* WHAT THIS TASK INVOLVES
Reproduce the material verbatim, starting at its first line and ending with the line that contains "at that location.". Leave the pictures out of the answer.

▼▼▼

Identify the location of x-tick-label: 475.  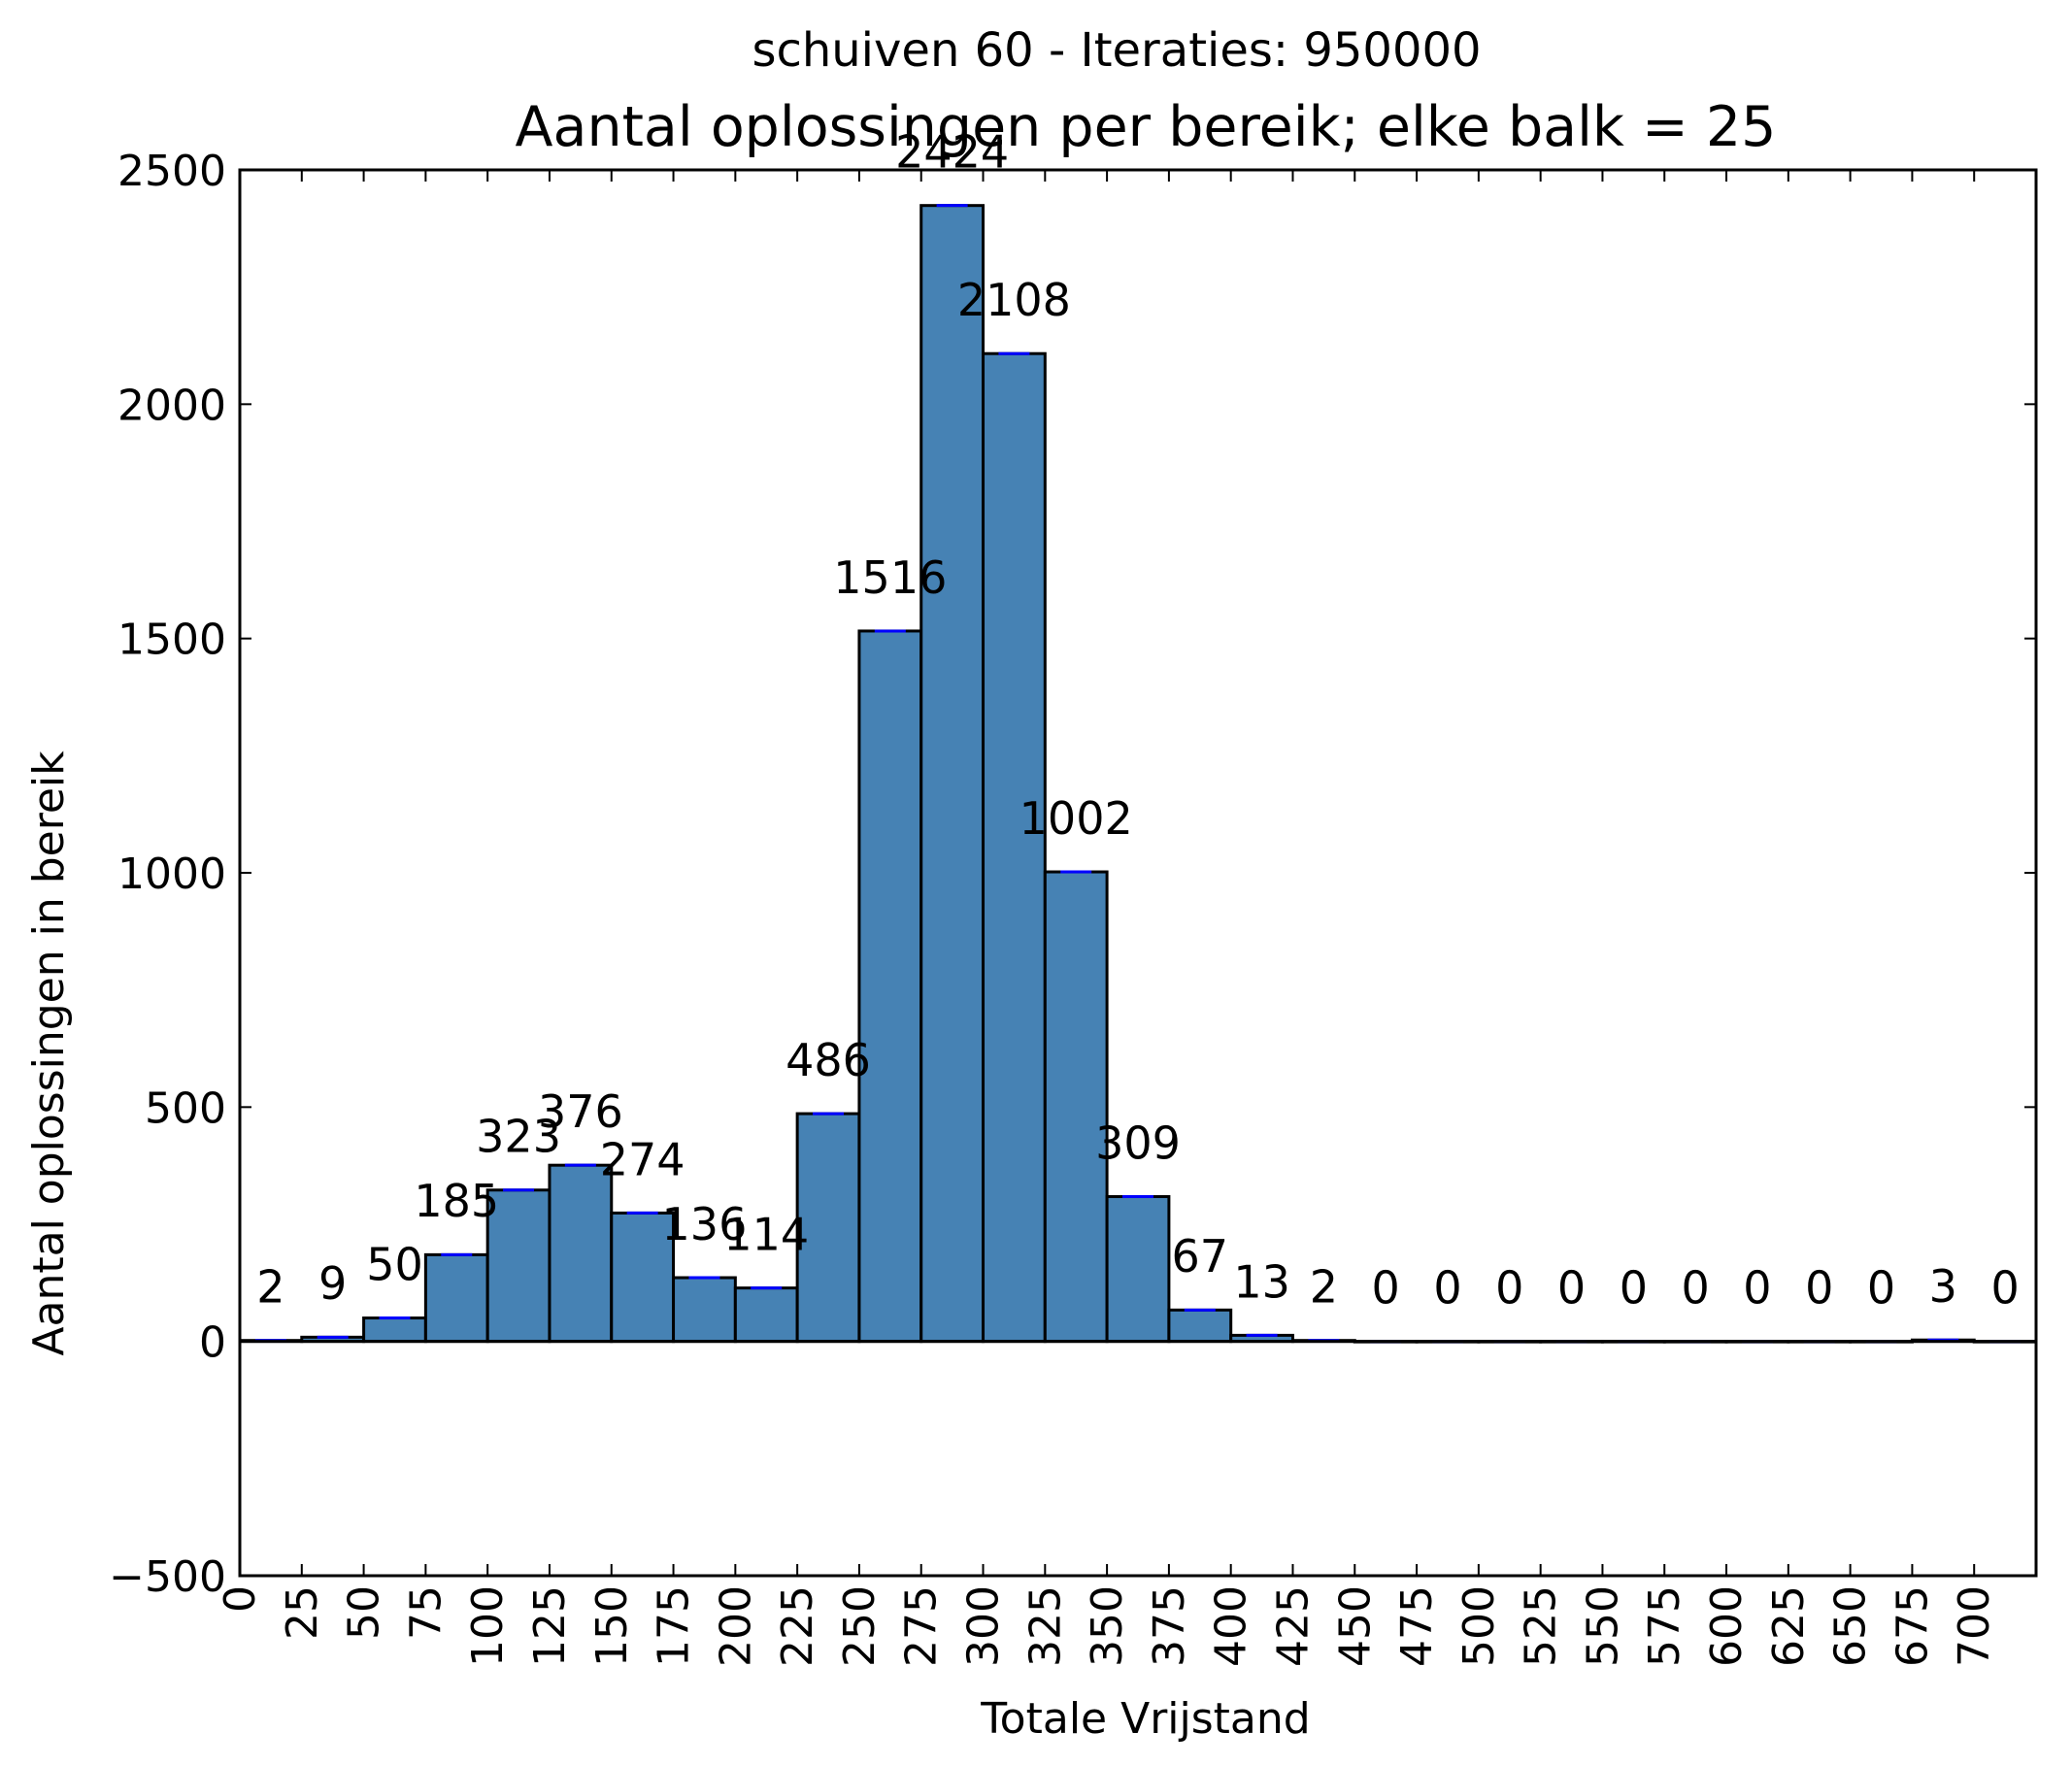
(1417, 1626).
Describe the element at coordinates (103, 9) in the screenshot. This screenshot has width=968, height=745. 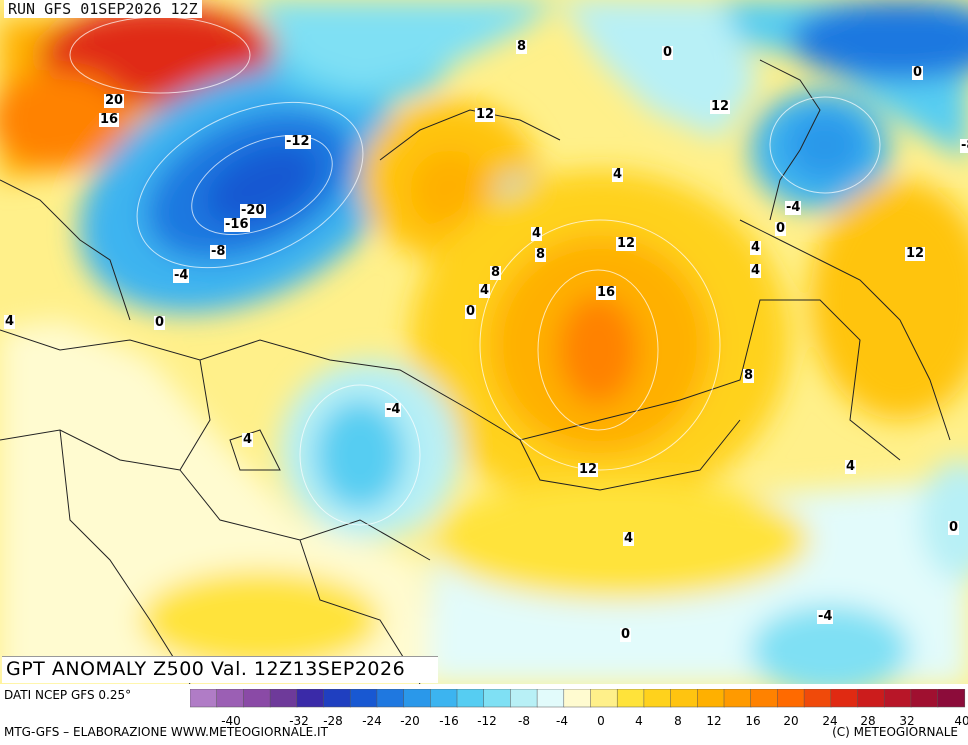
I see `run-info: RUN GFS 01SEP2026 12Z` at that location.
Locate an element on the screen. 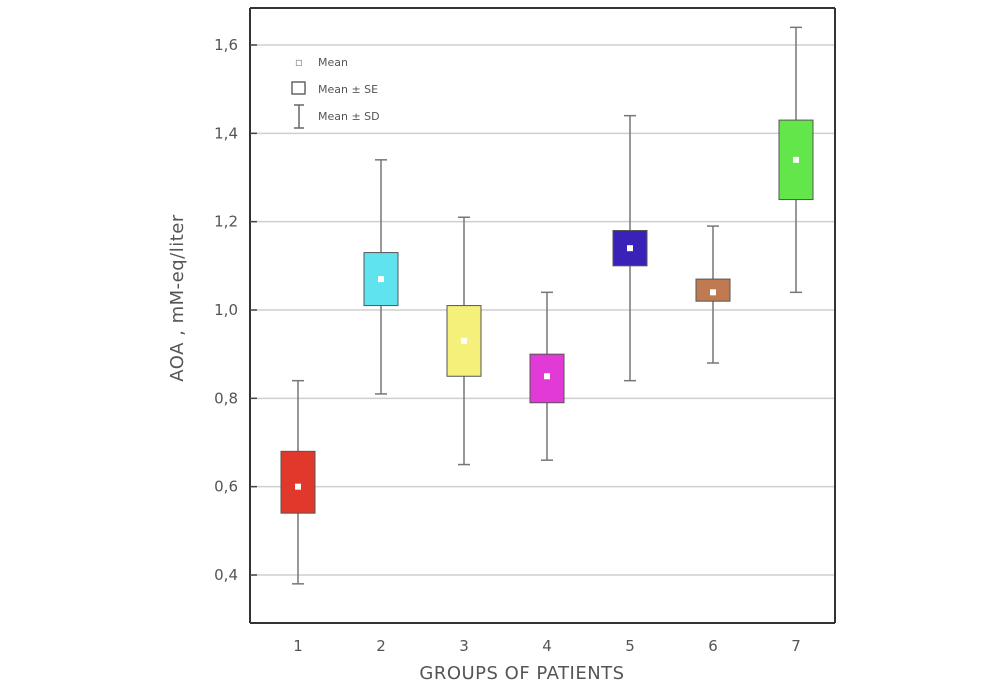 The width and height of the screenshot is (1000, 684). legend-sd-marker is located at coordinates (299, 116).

▲▲▲

* SOLUTION
Identify the location of x-tick-label: 475.  
(1417, 1626).
Describe the element at coordinates (103, 9) in the screenshot. This screenshot has width=968, height=745. 
I see `run-info: RUN GFS 01SEP2026 12Z` at that location.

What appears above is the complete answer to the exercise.